Mair also maintained that many drivers simply do not understand how trailer parking brakes work. This has been underlined by research conducted recently by the Health and Safety Laboratory (HSL), a Buxton, Derbyshire-based HSE agency focused on understanding and reducing health and safety risks. One central conclusion of the HSL research is that failure to apply the tractive unit and/or trailer parking brakes is the primary cause of runaway incidents.
Many of the drivers surveyed by HSL mistakenly believe that there is no need to apply a trailer parking brake after the red (emergency) airline between unit and semi-trailer has been disconnected.

Mair said, “We explain in the new guidance that disconnecting the red line does not apply the trailer parking brake. This is done by powerful springs in the trailer brake actuators. If a driver parks a trailer using the red airline only then it is parked illegally, because it is parked on stored air.”

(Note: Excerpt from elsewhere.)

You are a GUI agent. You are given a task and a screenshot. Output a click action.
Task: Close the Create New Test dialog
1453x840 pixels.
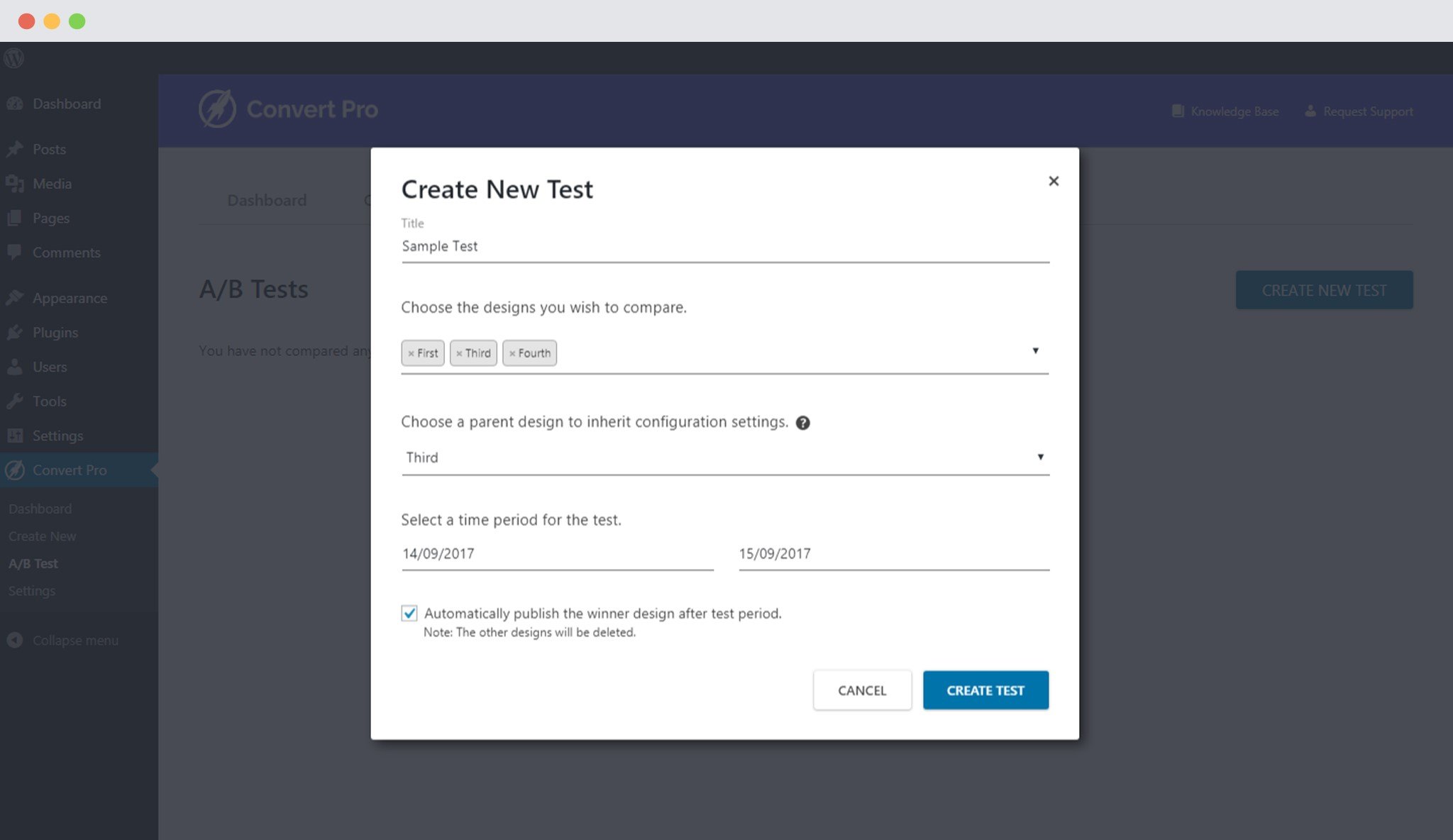pyautogui.click(x=1054, y=181)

Truck operators and drivers are often reluctant to talk publicly about incidents and accidents involving dropped or miscoupled semi-trailers. However, the HSE revealed 10 years ago that it had investigated 24 fatal and serious accidents involving drivers engaged in trailer coupling or uncoupling between 1986 and 1996. Separate research by Georg Fischer, a big supplier of fifth-wheel couplings and other trailer equipment at the time, concluded that in 2005 there had been at least 2,000 “separation incidents” involving tractive units and semi-trailers in the UK, either in transport yards or on public roads.

Nobody has suggested, however, that the frequency of tractor/trailer miscouples could be blamed mainly on shoddy maintenance, or on inadequate design or construction of couplings.

Tim Moody, Fischer Automotive UK and Ireland Sales Director, said, “Every fifth-wheel manufacturer gets called out from time to time to an incident where a trailer has fallen off a tractor. Somebody will try to blame a fault on the coupling, but it is almost impossible for the coupling to be at fault. I’ve seen trucks that have covered a couple of hundred miles pulling trailers that are not safely coupled, with the king-pin just resting on top of the fifth-wheel’s jaws. You’d be amazed at how far a truck can travel in this horribly unsafe condition.”

The FTA’s Mair has worked in commercial vehicle engineering for around 30 years. “Truck and trailer runaways and miscouplings are as much of an issue today as they were 30 years ago,” he said.

Braking system manufacturers such as Haldex and Knorr-Bremse came in for some criticism 10 years ago for failing to make their trailer park/shunt valves more foolproof, with less confusing operating instructions.

Both have taken those criticisms to heart. Haldex won a pan-European Trailer Innovation award in 2010 for its Trailer Control Module (TrCM+) Safe Parking system. More recently, Haldex has introduced a newer version called the Safe Parking Single system. This model has just one, instead of two, control knobs and there is a new ‘Deadman’ feature which Haldex claims “ensures especially low-risk trailer handling during manoeuvring.” When flexible couplings between tractor and trailer are disconnected in the wrong order, the Safe Parking Single system activates the park-brake automatically.